To do:
From the first line to the last, copy the data exactly and drop the pictures.

Stored data
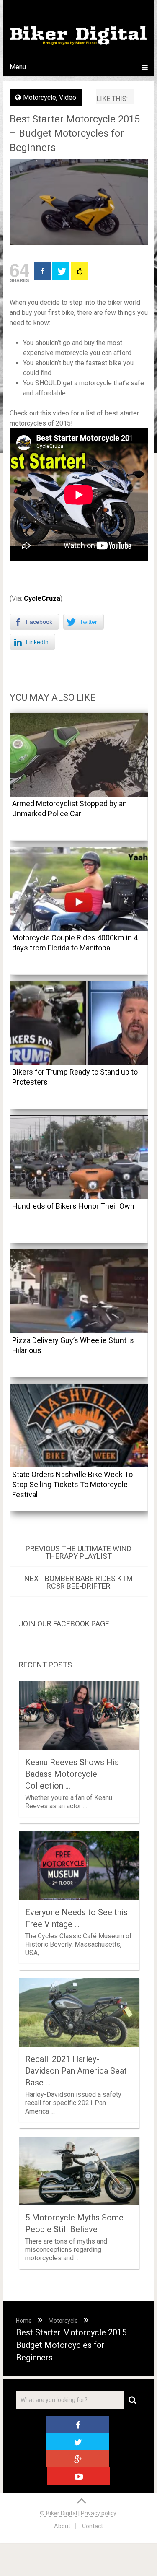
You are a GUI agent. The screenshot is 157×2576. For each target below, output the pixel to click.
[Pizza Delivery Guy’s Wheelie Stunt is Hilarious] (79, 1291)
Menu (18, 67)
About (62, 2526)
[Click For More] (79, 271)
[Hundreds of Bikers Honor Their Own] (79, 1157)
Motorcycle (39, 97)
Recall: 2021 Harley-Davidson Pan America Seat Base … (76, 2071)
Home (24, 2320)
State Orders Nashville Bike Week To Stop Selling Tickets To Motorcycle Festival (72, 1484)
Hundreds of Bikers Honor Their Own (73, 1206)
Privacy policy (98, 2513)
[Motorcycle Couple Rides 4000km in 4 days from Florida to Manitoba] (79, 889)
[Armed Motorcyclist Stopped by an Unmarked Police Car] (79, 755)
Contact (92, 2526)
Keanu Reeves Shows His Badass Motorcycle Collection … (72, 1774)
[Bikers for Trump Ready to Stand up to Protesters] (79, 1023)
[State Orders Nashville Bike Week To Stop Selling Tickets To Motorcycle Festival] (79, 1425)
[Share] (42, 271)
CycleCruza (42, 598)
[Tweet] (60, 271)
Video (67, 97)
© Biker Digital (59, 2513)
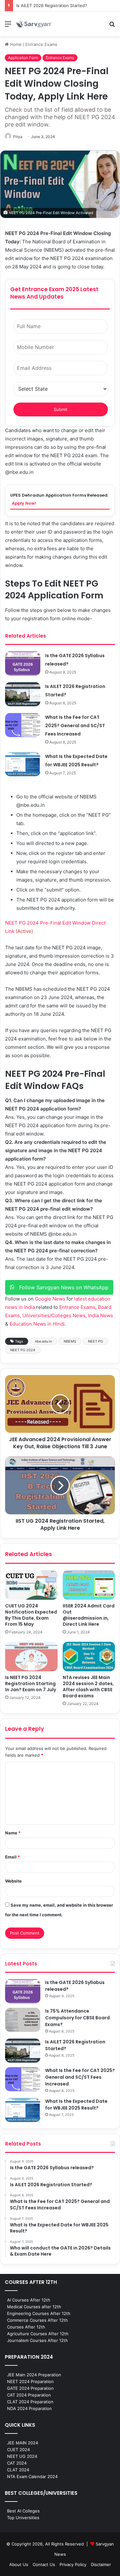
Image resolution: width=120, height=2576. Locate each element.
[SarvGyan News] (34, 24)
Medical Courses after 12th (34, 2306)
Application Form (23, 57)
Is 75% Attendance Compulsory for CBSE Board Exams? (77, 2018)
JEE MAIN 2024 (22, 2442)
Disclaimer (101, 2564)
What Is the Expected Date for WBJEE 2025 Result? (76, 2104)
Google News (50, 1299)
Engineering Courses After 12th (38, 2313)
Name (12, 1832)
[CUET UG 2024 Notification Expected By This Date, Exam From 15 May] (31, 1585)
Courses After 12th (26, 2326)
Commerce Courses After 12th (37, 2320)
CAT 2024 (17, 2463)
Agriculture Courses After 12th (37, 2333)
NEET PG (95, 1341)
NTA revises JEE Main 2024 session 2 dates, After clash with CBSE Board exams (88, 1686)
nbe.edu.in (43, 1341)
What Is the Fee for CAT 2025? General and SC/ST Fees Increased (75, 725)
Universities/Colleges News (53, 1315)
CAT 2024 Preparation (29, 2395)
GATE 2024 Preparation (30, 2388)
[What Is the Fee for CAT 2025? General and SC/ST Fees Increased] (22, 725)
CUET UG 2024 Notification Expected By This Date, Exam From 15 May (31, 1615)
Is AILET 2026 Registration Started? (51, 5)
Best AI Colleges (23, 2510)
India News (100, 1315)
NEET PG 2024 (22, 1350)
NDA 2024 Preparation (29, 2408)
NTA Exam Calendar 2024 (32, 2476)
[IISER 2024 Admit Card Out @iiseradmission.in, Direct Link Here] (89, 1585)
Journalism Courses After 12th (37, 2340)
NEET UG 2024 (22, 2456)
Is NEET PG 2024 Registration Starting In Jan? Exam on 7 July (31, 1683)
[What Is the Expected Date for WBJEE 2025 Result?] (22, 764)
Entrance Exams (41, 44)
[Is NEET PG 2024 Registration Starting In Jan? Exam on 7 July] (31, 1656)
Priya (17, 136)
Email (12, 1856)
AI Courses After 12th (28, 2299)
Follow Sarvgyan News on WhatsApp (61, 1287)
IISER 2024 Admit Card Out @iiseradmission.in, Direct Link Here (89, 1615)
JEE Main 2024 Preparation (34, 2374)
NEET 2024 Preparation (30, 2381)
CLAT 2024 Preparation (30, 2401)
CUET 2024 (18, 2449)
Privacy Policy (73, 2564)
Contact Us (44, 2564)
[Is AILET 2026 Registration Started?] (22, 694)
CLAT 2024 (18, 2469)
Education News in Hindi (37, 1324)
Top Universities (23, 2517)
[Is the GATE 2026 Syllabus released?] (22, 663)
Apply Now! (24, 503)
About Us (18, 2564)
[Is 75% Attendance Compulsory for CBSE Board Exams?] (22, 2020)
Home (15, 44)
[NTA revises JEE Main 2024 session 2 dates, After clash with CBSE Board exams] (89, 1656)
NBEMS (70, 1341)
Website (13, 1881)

Written solution:
You are a GUI agent. The screenshot is 157×2576. For each target below, output the pixel to click.
[Pizza Delivery Guy’s Wheelie Stunt is Hilarious] (79, 1291)
Menu (18, 67)
About (62, 2526)
[Click For More] (79, 271)
[Hundreds of Bikers Honor Their Own] (79, 1157)
Motorcycle (39, 97)
Recall: 2021 Harley-Davidson Pan America Seat Base … (76, 2071)
Home (24, 2320)
State Orders Nashville Bike Week To Stop Selling Tickets To Motorcycle Festival (72, 1484)
Hundreds of Bikers Honor Their Own (73, 1206)
Privacy policy (98, 2513)
[Motorcycle Couple Rides 4000km in 4 days from Florida to Manitoba] (79, 889)
[Armed Motorcyclist Stopped by an Unmarked Police Car] (79, 755)
Contact (92, 2526)
Keanu Reeves Shows His Badass Motorcycle Collection … (72, 1774)
[Bikers for Trump Ready to Stand up to Protesters] (79, 1023)
[State Orders Nashville Bike Week To Stop Selling Tickets To Motorcycle Festival] (79, 1425)
[Share] (42, 271)
CycleCruza (42, 598)
[Tweet] (60, 271)
Video (67, 97)
© Biker Digital (59, 2513)
Image resolution: width=120, height=2576. Locate each element.
[SarvGyan News] (34, 24)
Medical Courses after 12th (34, 2306)
Application Form (23, 57)
Is 75% Attendance Compulsory for CBSE Board Exams? (77, 2018)
JEE MAIN 2024 (22, 2442)
Disclaimer (101, 2564)
What Is the Expected Date for WBJEE 2025 Result? (76, 2104)
Google News (50, 1299)
Engineering Courses After 12th (38, 2313)
Name (12, 1832)
[CUET UG 2024 Notification Expected By This Date, Exam From 15 May] (31, 1585)
Courses After 12th (26, 2326)
Commerce Courses After 12th (37, 2320)
CAT 2024 (17, 2463)
Agriculture Courses After 12th (37, 2333)
NEET PG (95, 1341)
NTA revises JEE Main 2024 session 2 dates, After clash with CBSE Board exams (88, 1686)
nbe.edu.in (43, 1341)
What Is the Fee for CAT 2025? General and SC/ST Fees Increased (75, 725)
Universities/Colleges News (53, 1315)
CAT 2024 Preparation (29, 2395)
GATE 2024 Preparation (30, 2388)
[What Is the Fee for CAT 2025? General and SC/ST Fees Increased] (22, 725)
CUET UG 2024 Notification Expected By This Date, Exam From 15 May (31, 1615)
Is AILET 2026 Registration Started? (51, 5)
Best AI Colleges (23, 2510)
India News (100, 1315)
NEET PG 2024 (22, 1350)
NDA 2024 Preparation (29, 2408)
NTA Exam Calendar 2024 (32, 2476)
[IISER 2024 Admit Card Out @iiseradmission.in, Direct Link Here] (89, 1585)
Journalism Courses After 12th (37, 2340)
NEET UG 2024 (22, 2456)
Is NEET PG 2024 Registration Starting In Jan? Exam on 7 July (31, 1683)
[What Is the Expected Date for WBJEE 2025 Result?] (22, 764)
Entrance Exams (41, 44)
[Is NEET PG 2024 Registration Starting In Jan? Exam on 7 July] (31, 1656)
Priya (17, 136)
Email (12, 1856)
AI Courses After 12th (28, 2299)
Follow Sarvgyan News on WhatsApp (61, 1287)
IISER 2024 Admit Card Out @iiseradmission.in, Direct Link Here (89, 1615)
JEE Main 2024 Preparation (34, 2374)
NEET 2024 Preparation (30, 2381)
CLAT 2024 Preparation (30, 2401)
CUET 2024 (18, 2449)
Privacy Policy (73, 2564)
Contact Us (44, 2564)
[Is AILET 2026 Registration Started?] (22, 694)
CLAT 2024 (18, 2469)
Education News in Hindi (37, 1324)
Top Universities (23, 2517)
[Is the GATE 2026 Syllabus released?] (22, 663)
Apply Now! (24, 503)
About Us (18, 2564)
[Is 75% Attendance Compulsory for CBSE Board Exams?] (22, 2020)
Home (15, 44)
[NTA revises JEE Main 2024 session 2 dates, After clash with CBSE Board exams] (89, 1656)
NBEMS (70, 1341)
Website (13, 1881)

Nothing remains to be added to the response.